GeneralBoots says Elections and Boundaries has committed a “gross error”

Photo: Anthony “Boots” Martinez, former Port Loyola area rep

by Kristen Ku

BELIZE CITY, Thurs. Apr. 18, 2024

A deadline has been set, and Anthony “Boots” Martinez, former area representative for the Port Loyola constituency, is preparing to take legal action based on the response of the Elections and Boundaries Department, or lack thereof, to his efforts to trigger a recall process for the current area representative, Gilroy Usher, Sr.—a process he’s been involved in since July 2023.

After submitting a petition containing 1,654 signatures of constituency residents who are purportedly in support of the recall process to the Governor General earlier this year, on March 21, Martinez was informed that his petition had failed due to some signatures not matching those on record, as well as other individuals not being registered voters.
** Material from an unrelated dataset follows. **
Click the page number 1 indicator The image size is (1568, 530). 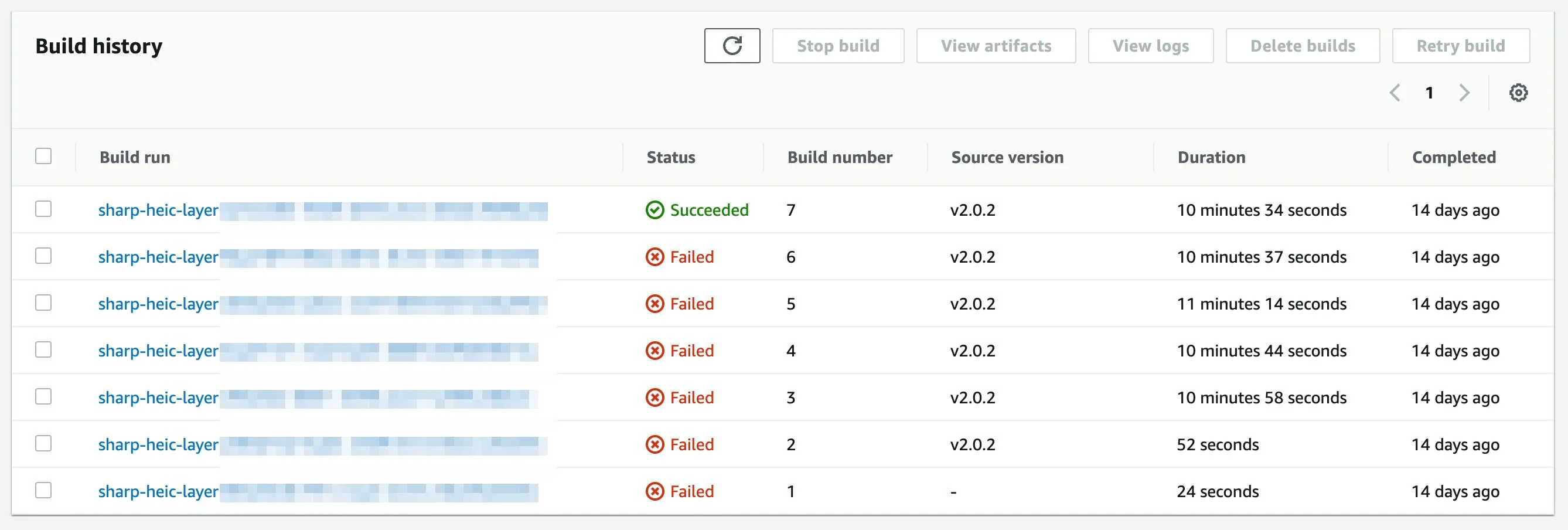point(1429,93)
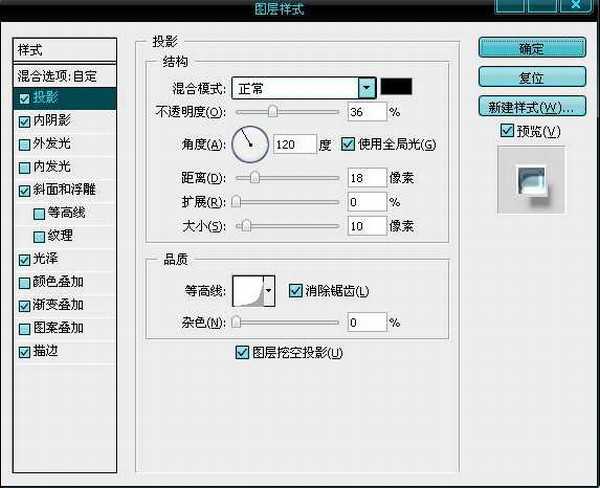Screen dimensions: 600x488
Task: Toggle 图层挖空投影 checkbox
Action: point(241,352)
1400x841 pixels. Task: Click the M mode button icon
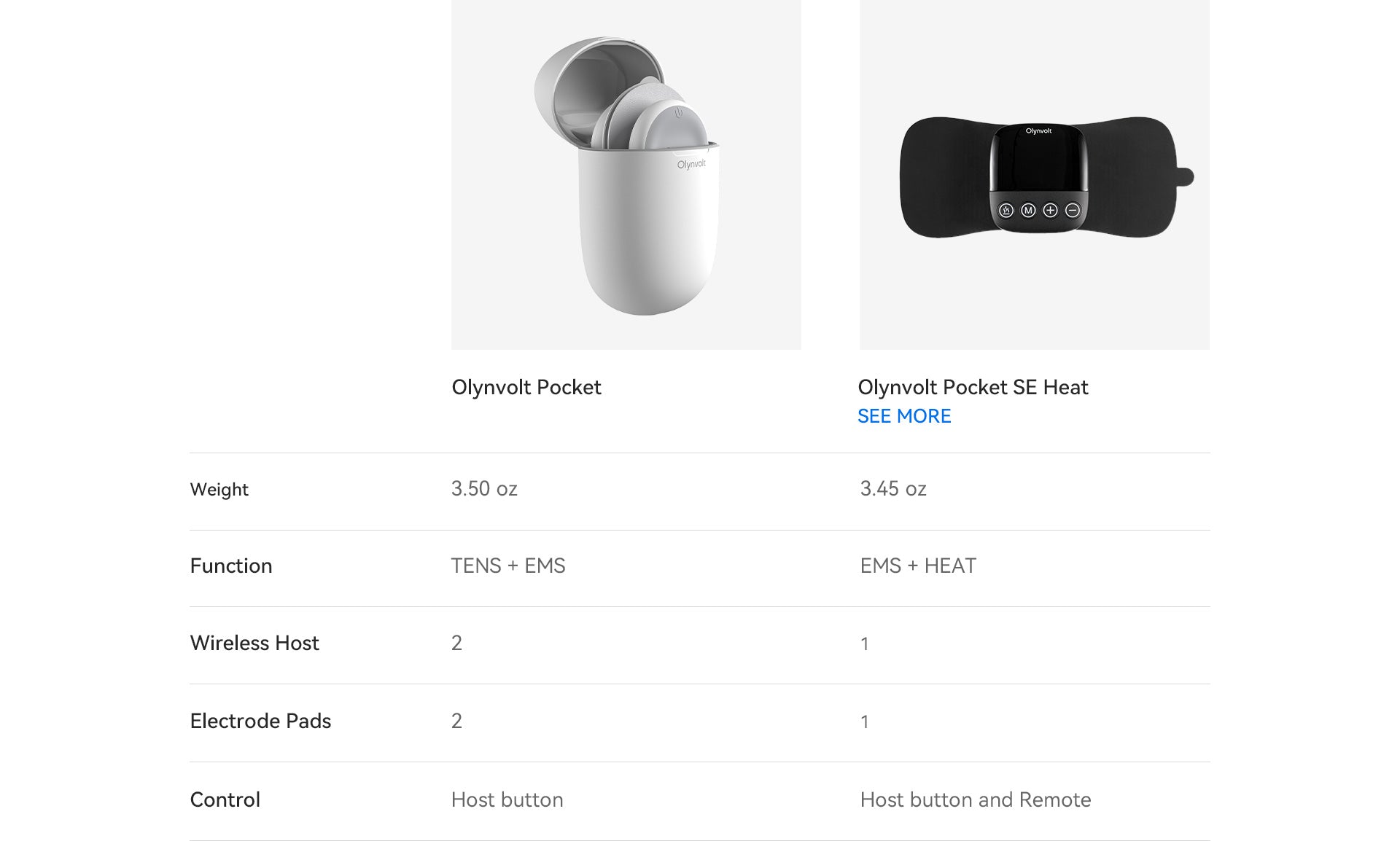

Approximately 265 of the signatures were rejected, which meant that the requirement that the petition be signed by at least 30% of voters in the constituency to enable the recall to take place had not been met (since only 1389 signatures were accepted as valid). Reportedly, 188 of those rejected signatures did not match the Elections and Boundaries’ record of registered electors.

“I was very offended, because in my humble opinion, Elections and Boundaries and the Chief Elections Officer, Ms. Tamai, in my view made a gross error by not verifying the signatures … The Elections and Boundaries Department has the resources, human and otherwise, to verify simple things,” Martinez commented in his press conference on Wednesday.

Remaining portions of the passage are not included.